Authors: Rudi Ryacudu, Edi Artono, Gema Wahyudi Purnama

Abstract:

Oil and gas consumption in Indonesia is currently on the rise due to its nation economic improvement. Unfortunately, Indonesia’s domestic oil production cannot meet it’s own consumption and Indonesia has lost its status as Oil and Gas exporter. Even worse, our conventional oil and gas reserve is declining. Unwilling to give up, the government of Indonesia has taken measures to invite investors to invest in domestic oil and gas exploration to find new potential reserve and ultimately increase production. Yet, it has not bear any fruit. Indonesia has taken steps now to explore new unconventional oil and gas play including Shale Gas, Shale Oil and Tight Sands to increase domestic production. These new plays require definite parameters to differentiate each concept. The purpose of this paper is to provide ways in defining unconventional hydrocarbon reservoir parameters in Shale Gas, Shale Oil and Tight Sands. The parameters would serve as an initial baseline for users to perform analysis of unconventional hydrocarbon plays. Some of the on going concerns or question to be answered in regards to unconventional hydrocarbon plays includes: 1. The TOC number, 2. Has it been well “cooked” and become a hydrocarbon, 3. What are the permeability and the porosity values, 4. Does it need a stimulation, 5. Does it has pores, and 6. Does it have sufficient thickness. In contrast with the common oil and gas conventional play, Shale Play assumes that hydrocarbon is retained and trapped in area with very low permeability. In most places in Indonesia, hydrocarbon migrates from source rock to reservoir. From this case, we could derive a theory that Kitchen and Source Rock are located right below the reservoir. It is the starting point for user or engineer to construct basin definition in relation with the tectonic play and depositional environment.

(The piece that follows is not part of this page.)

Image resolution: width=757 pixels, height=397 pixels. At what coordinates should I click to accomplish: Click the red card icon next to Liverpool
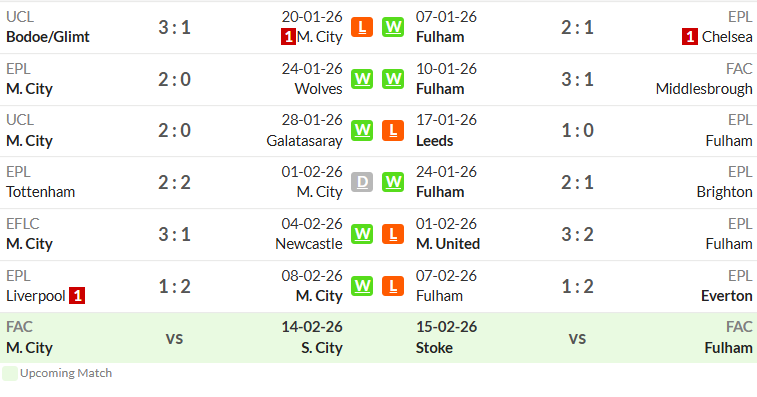pyautogui.click(x=77, y=296)
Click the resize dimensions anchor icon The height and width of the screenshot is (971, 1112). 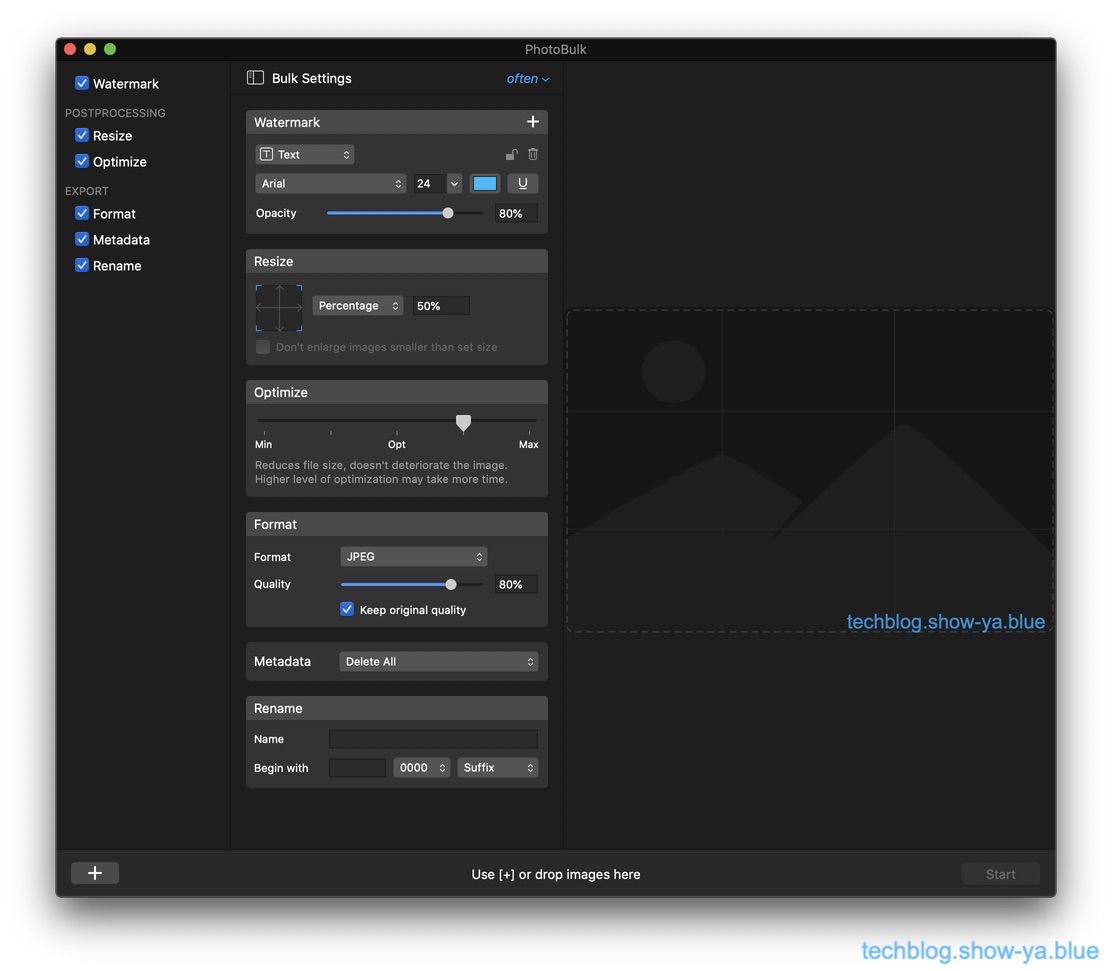[x=279, y=307]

Shale Play concept requires definition of characteristic, description and reservoir identification to discover reservoir that is technically and economically possible to develop. These are the steps users and engineers has to do to perform Shale Play: a. Calculate TOC and perform mineralogy analysis using water saturation and porosity value. b. Reconstruct basin that accumulate hydrocarbon c. Brittlenes Index calculated form petrophysical and distributed based on seismic multi attributes d. Integrated natural fracture analysis e. Best location to place a well.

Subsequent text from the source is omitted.